Forensic application

Posted by WinnieRoche on 29 Sep 2008

I have been following the discussion over the study and public access to GWAS data and have been trying to understand the points made by others who have commented. While I can’t appreciate all of the technical points that have been debated back and forth due to the limits on my understanding of genomics, PRC techniques, SNP profiling, etc., I am very interested in the central question over the anonymity (or lack thereof) of the aggregate data in GWA studies. Towards that end, I have been trying to play out if and how the GWAS data might expose individuals who contribute to GWA studies. Here are my analysis and questions. If you can shed light on this it would be appreciated.

Let’s assume the following: To aid in solving a crime, law enforcement officials at a crime scene collect a specimen that contains DNA from at least two individuals. No personal characteristics of the individuals contributing DNA to the mixed sample are known to the law enforcement folks. All they have to go on is what they can find out from the mixed specimen. So PCR and SNP profiling are used to enable separation of one contributor’s sample from another. The next step is to try and link SNP Profile X, or SNP Profile Y to an identifiable individual or a group of individuals so that a likely suspect (or person of interest) can be located. SNP Profiles X and/or Y are compared to the profiles in the GWAS data. Based on this comparison, let’s further assume that the law enforcement folks know with some degree of confidence that an individual at the crime scene who is the source of Profile X also contributed DNA to a GWA study on which the aggregate data is based. What does that tell them about the person who is the source of the DNA? How would that additional information advance the investigation and lead to the identification of the source of the sample at the crime scene?
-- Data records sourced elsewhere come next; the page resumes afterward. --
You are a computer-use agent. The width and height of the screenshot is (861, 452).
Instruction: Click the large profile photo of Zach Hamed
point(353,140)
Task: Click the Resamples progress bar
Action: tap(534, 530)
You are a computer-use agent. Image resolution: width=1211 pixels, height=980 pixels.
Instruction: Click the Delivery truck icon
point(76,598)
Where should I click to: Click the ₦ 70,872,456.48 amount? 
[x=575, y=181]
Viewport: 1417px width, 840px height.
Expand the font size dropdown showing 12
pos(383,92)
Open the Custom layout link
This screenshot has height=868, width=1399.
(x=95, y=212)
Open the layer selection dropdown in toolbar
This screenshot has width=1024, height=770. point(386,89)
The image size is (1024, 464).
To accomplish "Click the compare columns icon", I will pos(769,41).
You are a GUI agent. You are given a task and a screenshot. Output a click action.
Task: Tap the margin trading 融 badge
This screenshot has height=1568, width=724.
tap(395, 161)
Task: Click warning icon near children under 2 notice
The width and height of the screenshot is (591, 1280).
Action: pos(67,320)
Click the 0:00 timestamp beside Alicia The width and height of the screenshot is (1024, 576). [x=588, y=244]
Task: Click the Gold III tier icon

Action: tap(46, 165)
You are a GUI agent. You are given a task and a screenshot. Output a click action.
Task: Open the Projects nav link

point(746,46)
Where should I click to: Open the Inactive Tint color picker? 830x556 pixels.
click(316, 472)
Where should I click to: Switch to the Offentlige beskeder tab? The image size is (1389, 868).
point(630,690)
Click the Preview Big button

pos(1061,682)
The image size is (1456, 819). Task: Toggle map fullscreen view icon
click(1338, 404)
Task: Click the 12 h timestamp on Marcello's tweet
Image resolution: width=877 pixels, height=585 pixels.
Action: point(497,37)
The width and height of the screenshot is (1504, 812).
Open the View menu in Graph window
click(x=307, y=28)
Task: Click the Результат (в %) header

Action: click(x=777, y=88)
An obvious possibility is that the law enforcement folks go to the researcher who posted the aggregate data and ask the researcher to hand over any identifiable information he or she has on the person who is the source of Profile X (and/or Profile Y). But unless the researcher cooperates in linking the SNP profile to some identifier (e.g., name, medical record ID, social security number, street address, etc.) and handing that information over, I don’t see how the GWAS database can be useful in identifying the person of interest. In other words, how can the aggregate data on its own be sufficient for tracking down the identity of the source of a crime scene sample? Without the cooperation of the researcher, this avenue of investigation would seem to be at a dead end. All that would be known is that the same person who was at the crime scene also participated in a GWA study. (Whether the researchers should cooperate or could be compelled by legal process to cooperate with law enforcement in such circumstances are different questions. They are not unique to genomic research and I am not addressing those here.)

Other possibilities come to mind but the probability of their occurrence is hard to assess. For example, if the GWAS data demonstrates that the person with Profile X (whoever he or she is) would have particular physical characteristics this might enable law enforcement to convert the genomic profile into a personal description and this could be used to locate a suspect or pool of suspects. Or if it is known that all the people who contributed samples to the GWA study are from a population with common demographics or characteristics (e.g., over 35 YOA, same ethnicity/ancestry, patients at the same hospital, etc.,) investigators might in a similar fashion conclude that their person of interest has those personal characteristics or status. Thus, the GWA data could indirectly lead to the eventual identification of someone whose sample was at a crime scene. How likely is that?